I would like to give some suggestions… Switch energy supplier to full renewable energy; reduce meat consumption; join a vegan / vegetarian group for inspiration and recipes; reduce food waste; seek bulk or unpacked shops where you can use and reuse your own containers; increase energy efficiency by, for instance, switching all lights off, as well as through efficient lighting, windows and walls; join a clothes swapping group or sales apps; use sharing services rather than owning a product (e.g. car sharing); vote with your wallet by deliberately choosing which product and company you want to support and which you don’t;  participate in tree-planting exercises and other sustainability activities organised by your council; use public transport to move around; vote for those candidates who have a clear pro-climate and sustainability agenda. 

Photo by USGS on Unsplash

How can your expertise make a difference?

At Globalfields we look at climate change and sustainability practices in businesses from a variety of angles.
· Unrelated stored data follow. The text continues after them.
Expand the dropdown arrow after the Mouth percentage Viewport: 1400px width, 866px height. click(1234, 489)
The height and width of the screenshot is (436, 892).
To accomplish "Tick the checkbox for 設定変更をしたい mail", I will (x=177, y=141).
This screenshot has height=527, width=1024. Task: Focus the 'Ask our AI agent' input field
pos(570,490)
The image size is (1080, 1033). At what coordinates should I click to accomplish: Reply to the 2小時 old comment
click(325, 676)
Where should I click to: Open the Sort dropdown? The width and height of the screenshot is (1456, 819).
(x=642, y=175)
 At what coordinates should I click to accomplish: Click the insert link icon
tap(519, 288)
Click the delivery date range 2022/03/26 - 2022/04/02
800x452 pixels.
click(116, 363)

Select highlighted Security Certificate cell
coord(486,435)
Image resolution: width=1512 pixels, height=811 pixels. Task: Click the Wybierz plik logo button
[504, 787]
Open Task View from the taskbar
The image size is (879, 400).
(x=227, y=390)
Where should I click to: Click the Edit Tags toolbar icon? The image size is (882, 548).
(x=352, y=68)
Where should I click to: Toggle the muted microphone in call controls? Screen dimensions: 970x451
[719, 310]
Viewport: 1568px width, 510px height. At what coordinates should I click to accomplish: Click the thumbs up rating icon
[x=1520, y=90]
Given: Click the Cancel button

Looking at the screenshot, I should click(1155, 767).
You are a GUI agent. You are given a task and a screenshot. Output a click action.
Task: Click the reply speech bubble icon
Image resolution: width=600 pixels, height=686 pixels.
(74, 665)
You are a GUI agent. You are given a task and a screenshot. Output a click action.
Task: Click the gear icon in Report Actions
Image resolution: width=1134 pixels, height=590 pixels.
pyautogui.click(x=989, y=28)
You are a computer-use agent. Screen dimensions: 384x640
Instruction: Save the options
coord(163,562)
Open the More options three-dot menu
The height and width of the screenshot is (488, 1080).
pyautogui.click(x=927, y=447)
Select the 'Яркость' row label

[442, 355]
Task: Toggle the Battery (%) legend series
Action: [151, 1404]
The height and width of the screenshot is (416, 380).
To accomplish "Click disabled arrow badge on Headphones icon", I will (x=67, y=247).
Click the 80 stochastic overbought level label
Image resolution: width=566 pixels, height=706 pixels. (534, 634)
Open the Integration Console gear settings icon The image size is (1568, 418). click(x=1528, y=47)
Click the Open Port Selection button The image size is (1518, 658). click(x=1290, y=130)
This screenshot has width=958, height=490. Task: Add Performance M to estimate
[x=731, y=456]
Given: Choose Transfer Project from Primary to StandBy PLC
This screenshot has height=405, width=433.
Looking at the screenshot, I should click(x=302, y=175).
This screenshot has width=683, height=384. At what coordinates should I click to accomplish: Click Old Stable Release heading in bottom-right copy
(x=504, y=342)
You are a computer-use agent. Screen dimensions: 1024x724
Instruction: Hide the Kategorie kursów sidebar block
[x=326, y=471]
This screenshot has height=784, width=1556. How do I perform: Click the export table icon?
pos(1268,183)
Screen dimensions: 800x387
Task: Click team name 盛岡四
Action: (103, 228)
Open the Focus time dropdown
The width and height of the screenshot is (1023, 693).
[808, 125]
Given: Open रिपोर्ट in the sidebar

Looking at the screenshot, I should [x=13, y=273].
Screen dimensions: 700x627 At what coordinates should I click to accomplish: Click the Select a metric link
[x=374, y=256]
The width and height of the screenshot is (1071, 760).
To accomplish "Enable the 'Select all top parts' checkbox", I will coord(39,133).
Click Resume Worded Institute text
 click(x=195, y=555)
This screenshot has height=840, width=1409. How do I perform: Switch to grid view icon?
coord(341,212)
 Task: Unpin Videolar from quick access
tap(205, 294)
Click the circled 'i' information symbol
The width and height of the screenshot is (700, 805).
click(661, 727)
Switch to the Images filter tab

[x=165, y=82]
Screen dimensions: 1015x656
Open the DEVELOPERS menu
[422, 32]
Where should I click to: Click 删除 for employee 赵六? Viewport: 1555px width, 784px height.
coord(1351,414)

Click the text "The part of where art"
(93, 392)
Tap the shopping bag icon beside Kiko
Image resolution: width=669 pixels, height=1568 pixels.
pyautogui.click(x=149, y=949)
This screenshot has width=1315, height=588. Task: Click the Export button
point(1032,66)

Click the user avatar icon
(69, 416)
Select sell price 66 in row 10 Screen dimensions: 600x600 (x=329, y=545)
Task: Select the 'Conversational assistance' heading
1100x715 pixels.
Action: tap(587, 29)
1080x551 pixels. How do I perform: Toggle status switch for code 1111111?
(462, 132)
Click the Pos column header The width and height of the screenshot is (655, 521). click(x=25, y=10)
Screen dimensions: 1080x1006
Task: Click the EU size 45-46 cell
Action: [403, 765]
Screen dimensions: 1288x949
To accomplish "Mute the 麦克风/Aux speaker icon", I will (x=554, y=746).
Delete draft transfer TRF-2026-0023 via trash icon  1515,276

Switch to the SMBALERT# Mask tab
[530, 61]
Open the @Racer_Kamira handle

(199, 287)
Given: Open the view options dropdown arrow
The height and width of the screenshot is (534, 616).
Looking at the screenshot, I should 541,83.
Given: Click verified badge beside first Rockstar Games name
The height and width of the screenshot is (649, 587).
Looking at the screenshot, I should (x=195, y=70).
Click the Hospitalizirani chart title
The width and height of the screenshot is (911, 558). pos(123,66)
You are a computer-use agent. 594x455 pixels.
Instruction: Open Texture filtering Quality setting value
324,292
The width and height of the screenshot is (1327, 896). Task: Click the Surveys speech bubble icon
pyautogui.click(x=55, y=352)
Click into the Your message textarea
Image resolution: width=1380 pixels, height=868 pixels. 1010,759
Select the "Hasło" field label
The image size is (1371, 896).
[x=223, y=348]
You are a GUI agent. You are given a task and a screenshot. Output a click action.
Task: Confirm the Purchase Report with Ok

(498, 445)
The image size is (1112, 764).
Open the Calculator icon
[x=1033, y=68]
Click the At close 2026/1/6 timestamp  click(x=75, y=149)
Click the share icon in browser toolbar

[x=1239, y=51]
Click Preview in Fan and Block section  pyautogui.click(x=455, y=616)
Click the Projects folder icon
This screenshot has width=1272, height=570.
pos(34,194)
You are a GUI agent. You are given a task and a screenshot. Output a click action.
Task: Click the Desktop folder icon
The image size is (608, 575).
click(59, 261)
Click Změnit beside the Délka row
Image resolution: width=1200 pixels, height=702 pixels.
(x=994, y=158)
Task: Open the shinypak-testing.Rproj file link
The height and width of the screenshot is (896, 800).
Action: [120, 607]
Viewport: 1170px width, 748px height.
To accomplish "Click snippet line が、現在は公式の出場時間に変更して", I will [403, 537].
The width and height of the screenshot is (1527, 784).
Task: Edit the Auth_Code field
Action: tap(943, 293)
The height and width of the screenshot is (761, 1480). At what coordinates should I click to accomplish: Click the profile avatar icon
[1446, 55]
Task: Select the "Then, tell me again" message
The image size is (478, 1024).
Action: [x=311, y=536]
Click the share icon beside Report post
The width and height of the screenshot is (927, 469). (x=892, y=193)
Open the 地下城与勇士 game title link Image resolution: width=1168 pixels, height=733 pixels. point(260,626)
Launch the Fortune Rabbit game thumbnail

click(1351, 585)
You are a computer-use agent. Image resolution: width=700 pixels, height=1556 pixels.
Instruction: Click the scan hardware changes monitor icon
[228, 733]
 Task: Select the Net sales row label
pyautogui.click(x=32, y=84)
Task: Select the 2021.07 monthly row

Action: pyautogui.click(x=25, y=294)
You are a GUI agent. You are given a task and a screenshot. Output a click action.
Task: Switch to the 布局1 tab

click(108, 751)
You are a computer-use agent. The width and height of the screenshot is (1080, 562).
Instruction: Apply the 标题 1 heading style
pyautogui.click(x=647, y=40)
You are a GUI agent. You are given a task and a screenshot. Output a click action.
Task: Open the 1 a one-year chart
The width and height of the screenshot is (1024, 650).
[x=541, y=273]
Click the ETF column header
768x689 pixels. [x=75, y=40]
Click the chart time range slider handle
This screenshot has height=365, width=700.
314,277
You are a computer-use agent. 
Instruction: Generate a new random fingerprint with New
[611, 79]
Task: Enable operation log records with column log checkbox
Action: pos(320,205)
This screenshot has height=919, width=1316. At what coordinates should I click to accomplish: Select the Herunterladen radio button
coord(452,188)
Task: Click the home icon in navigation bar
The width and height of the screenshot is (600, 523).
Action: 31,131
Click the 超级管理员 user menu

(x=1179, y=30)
We are interested in the interconnectedness of the issues and therefore we are able to offer holistic approaches. As I was mentioning earlier on, clean energy generation and efficiency gains cannot be taken in isolation from conservation efforts and stewardship of the planet. We need to think about energy and resource efficiency solutions alongside their wider impacts. We need to align corporate efforts with the sustainable development goals and with international agreements such as the Paris Agreement. 

Globalfields was incorporated almost two years ago, and in this relatively brief time we have worked very closely with a number of governments, public and private-sector institutions to create processes or policies to implement green finance practices. 

In particular, our work includes supporting organisations in drafting green finance strategies and roadmaps for their implementation; in designing framework for a company’s alignment with the SDGs; supporting the work around frameworks for green loans and SDG loan certifications; advising on financial instruments in green finance, with specific use of concessional and blended products for developing countries; fund-raising and structuring of funds.

More recently we have also worked on green finance training and made our first investment in small-scale hydropower. Two additional investments are under consideration as we speak.  

Most of our work is targeted at corporate level, but we have also designed frameworks for coaching for transformational ‘green’ leadership, delivered individually or in small groups. This is where we aim to empower people to not only understand the subject matter but also to design the most appropriate pathways for them to become transformational leaders in their organisation. Working at corporate and individual levels is in my opinion a necessary undertaking in order to bridge the gap between science, policy and action.